This paper concentrates on the role of the nominative singular and dual forms for the personal
pronouns of the first person, which may have played a mayor role in the evolution of European
philosophy. Both northern and southern philosophical European concepts may have been linked by
the “videō” - “wit” (“I know”) - relation.
The Dutch version of this manuscript also documents special Dutch words, such as “wet” (“the
law”) and for instance “fit” (“fit”), “fut” (“vitality”) and “vot” (“vagina”).
As a Dutch topic in the Germanic “wit”-project this paper analyses which keywords may have been
derived from the Futhark-alphabet. For this purpose the relevant etymological information has been
derived from the Dutch Etymologiebank.
The quintessence of this research results in the claim that the Dutch words “wet” (“law”) and
“weten” (→ “witness”, “insight”, “to know”) have been derived from the Latin verb vidēre (‘to
see’).
Samenvatting
De meeste talen beschikken over primitieve 1-letter woorden, die meestal water, eeuwigheid en
eertijds belangrijke evenementen zoals het huwelijk symboliseren. Deze woorden stammen uit de
beginfase van de taal.
In Europa kan de zuiverste taalvorm waargenomen worden in de extreem dunbevolkte landstreken
zoals het departement Lozère en de Cevennen in het zuidoosten van Frankrijk, waar de woorden en
de vervoegingen en verbuigingen het langst onveranderd bewaard blijven.
In de mediterrane talen correleert het enkelvoudige nominatief (bijvoorbeeld “iéu”) van het
persoonlijke voornaamwoord van de eerste persoon meestal met de bijbehorende godennaam zoals
“Diéu”), die in de Provençaalse taal vertaald wordt als de uitdrukking “ik zeg”.
In de Germaanse talen bestaat deze correlatie niet. In plaats daarvan correleert het duale nominatief
(zoals bijvoorbeeld “wit”) van het persoonlijke voornaamwoord van de eerste persoon met de
bijbehorende sleutelwoorden zoals “wet”, “weten”, “Wodan” en “Tiw”). De Germaanse filosofie
baseerde op de “wit”-kernen, die overeenkomen met het Griekse “Noes”-concept.

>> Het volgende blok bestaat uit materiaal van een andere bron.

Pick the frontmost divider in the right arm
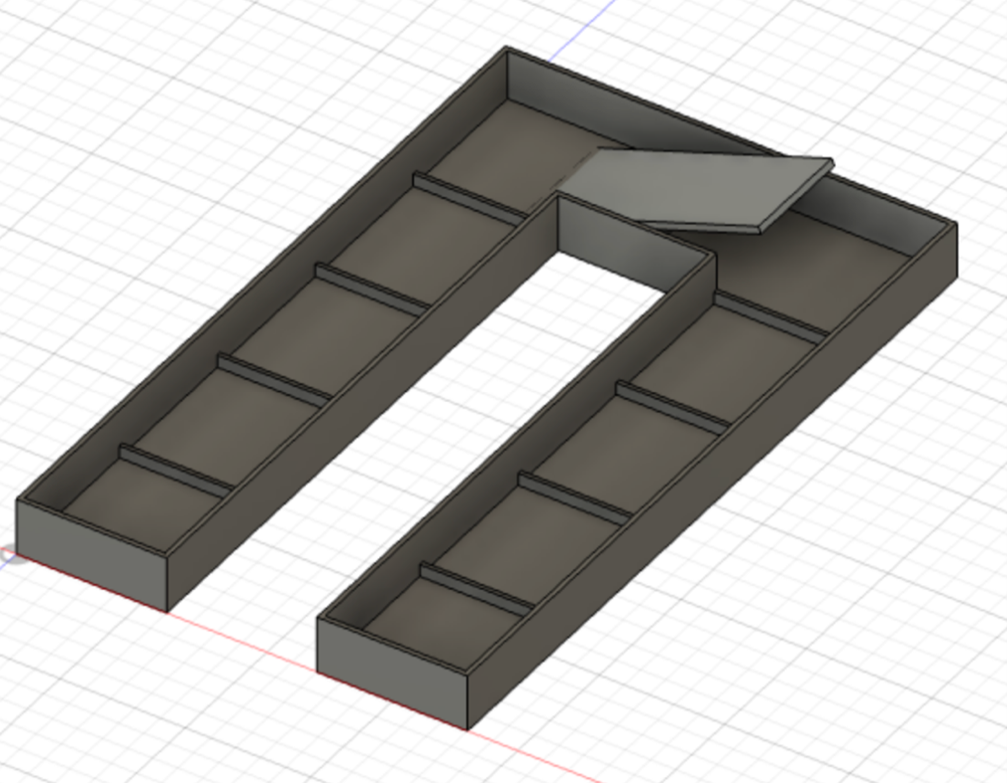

Het Latijnse werkwoord videō (“inzien” → “weten”) kan als gemeenschappelijke basis van de
Europese filosofie worden beschouwd, als videō tenminste met het Germaanse “wit”-concept
correleert.
Het “wit”-concept is niet 1:1 op de naburige Oeraalse, Baltische on Slavische talen overgegaan,
waarvoor echter gelijkwaardige principes kunnen zijn toegepast zoals de “Jumala”-kern.
In grote delen van de Mediterrane regio's lijkt de dualis te ontbreken. Echte vormen van de dualis
worden gevonden in het oude varianten van het Grieks, Germaanse talen, Slavische, Baltische en
Sami-talen. Sporen van de dualis kan men eventueel waarnemen in de “noi”-varianten van de
Mediterrane persoonlijke voornaamwoorden en in de Savoyaardse dialecten.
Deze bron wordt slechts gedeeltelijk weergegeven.